If you are a young, talented athlete, you might not want to not read further. Because for Pratima Gaonkar, it wasn’t enough to be Goa’s most celebrated track and field star, or to have brought unprecedented glory to her people.

A distraught Pratima’s last athletic feat was to plunge into a dark, deep well in Sanguem, in south Goa, after being harassed by the same sports authorities for whom she was a sterling ambassador.

The 19-year-old’s unforgivable transgression: She had a hard time proving she was a girl. Now a litany of promises by politicians to Pratima’s kin exist only on yellowing, flaky newspaper clippings from 2001, the year a traumatised Pratima leaped to her death.

I recently met Shivanand Gaonkar, Pratima’s brother, at the family’s house in Sanguem. Immediately after his sister’s death, the Sports Authority of Goa promised Shivanand a government job as soon as he completed his studies. He did so, clearing his SSC exams and even doing a course at Industrial Training Institute.

But as the reportage on the case slipped out of the front page to the sports page and then to no page at all, so, too, did the assurances and hopes of action disappear.

Shivavand now works as a mechanic with Sesa Goa, a mining company. Like thousands of mining industry workers, his fate now hangs in balance amid a high-profile probe into illegal mining.

“We tried to manage to make our ends meet with earnings which my sister had earned and the amount what was given to us by some NGOs/ schools after her death. Now with the ban on mining I am not sure if our contract would be renewed,” he laments.

Uncertainty and poverty had always plagued the Gaonkar household, comprising of the brother-sister duo and an aging mum Jayashri. Pratima’s success promised to change all that.

At 19, she had broken all sprinting records in Goa and was threatening to knock down records at zonal and national levels. A few months before she killed herself, Pratima had returned from Brunei, winning a silver medal at the junior Asian Athletics Championships.

Just as she was outrunning her competition and getting close to outrunning her poverty, uncertainty outsprinted her once again. In 2001, a medical test surfaced raising questions about Pratima’s gender. According to her mother’s statement to the police at the time, Sports Authority of Goa officials started harassing her, threatening disclosure of her gender inconsistency and blackmailing the athlete for money. Her suicide followed not long after.

Pratima’s death was not the end of her story. After her suicide, a mean-spirited cocktail of insensitive forensics, cocky policemen and sexed-up media triggered a furore, with one newspaper devoting a remarkable amount of space to the “two inches of penis” theory.

Data for analysis ::
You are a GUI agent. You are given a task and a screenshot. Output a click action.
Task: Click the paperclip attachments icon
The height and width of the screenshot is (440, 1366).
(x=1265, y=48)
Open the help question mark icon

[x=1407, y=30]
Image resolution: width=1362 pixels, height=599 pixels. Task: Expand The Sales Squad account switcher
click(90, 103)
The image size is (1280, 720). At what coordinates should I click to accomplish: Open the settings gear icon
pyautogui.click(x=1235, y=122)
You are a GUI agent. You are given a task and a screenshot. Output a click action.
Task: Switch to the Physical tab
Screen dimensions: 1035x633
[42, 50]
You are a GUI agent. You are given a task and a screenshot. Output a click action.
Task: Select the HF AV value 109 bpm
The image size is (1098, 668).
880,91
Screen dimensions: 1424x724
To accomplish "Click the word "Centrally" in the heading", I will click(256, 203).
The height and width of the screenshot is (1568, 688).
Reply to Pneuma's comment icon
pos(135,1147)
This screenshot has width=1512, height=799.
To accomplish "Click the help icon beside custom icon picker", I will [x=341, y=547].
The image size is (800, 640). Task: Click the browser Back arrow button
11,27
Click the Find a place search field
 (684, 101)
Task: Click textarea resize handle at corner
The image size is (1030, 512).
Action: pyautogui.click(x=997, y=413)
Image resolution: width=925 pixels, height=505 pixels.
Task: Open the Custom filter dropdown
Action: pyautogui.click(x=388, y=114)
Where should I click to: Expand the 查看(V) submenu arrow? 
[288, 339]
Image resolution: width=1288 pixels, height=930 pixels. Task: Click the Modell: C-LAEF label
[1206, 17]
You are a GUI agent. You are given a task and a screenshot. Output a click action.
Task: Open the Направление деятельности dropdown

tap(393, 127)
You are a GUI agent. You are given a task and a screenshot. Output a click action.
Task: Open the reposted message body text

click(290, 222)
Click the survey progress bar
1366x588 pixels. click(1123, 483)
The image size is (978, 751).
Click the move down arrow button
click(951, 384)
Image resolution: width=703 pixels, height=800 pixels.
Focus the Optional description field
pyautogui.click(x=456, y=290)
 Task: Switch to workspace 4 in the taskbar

Check your understanding ::
1) In the passage about Pratima Gaonkar, what did she win in Brunei a few months before her death?
2) Reproduce the passage about Pratima Gaonkar word for word, starting at "If you are a" and ending at "to her death.".
3) Write the next part of the passage about Pratima Gaonkar, picking up after its final sentence.
The lines are separate material, apart from the passage about Pratima Gaonkar.

Results for each task ::
1) A silver medal at the junior Asian Athletics Championships.

2)
If you are a young, talented athlete, you might not want to not read further. Because for Pratima Gaonkar, it wasn’t enough to be Goa’s most celebrated track and field star, or to have brought unprecedented glory to her people.

A distraught Pratima’s last athletic feat was to plunge into a dark, deep well in Sanguem, in south Goa, after being harassed by the same sports authorities for whom she was a sterling ambassador.

The 19-year-old’s unforgivable transgression: She had a hard time proving she was a girl. Now a litany of promises by politicians to Pratima’s kin exist only on yellowing, flaky newspaper clippings from 2001, the year a traumatised Pratima leaped to her death.

3)
Abnormal traces of a male organ detected in the medical test were at the root of Pratima’s sleepless nights.

As I talked to Shivanand, requesting him to tell me about life after Pratima’s death, I could hear sniffling and a stifled cry inside. I asked him about the sounds. It was Jayashri, Pratima’s mother.

“She avoids speaking to the media and any reference to her daughter brings tears to her eyes,” he explained, adding that after Pratima’s death, Jayashri was called by the police who were probing the blackmail angle.

“They told her something, which my mother has not revealed to me yet. She just does not talk to me about it,” Shivanand said.

Jayashri had told the police during the preliminary probe that Pratima had been wracked with worry in the days running up to her suicide and had had a tiff with her coach on the phone.

Pratima’s suicide over the issue of her gender could have served as a lesson for the country on how to deal with the subject.

Instead, we now have a case of history repeating itself.  Pratima’s story is also the story of Pinki Pramanik, a medal winning athlete from West Bengal, who was similarly blackmailed by her coach over the issue of gender confusion earlier this year. While Pratima succumbed to the stress, Pinki has managed to hold her own and fight the odds.

The face of the “system” now in Goa is Elvis Gomes, the newly appointed director of the Sports Authority of Goa. Gomes acknowledged that there was no mechanism to “handle” the issues which drove Pratima to suicide. He also conceded that “a counselling cell would help athletes to handle stress.”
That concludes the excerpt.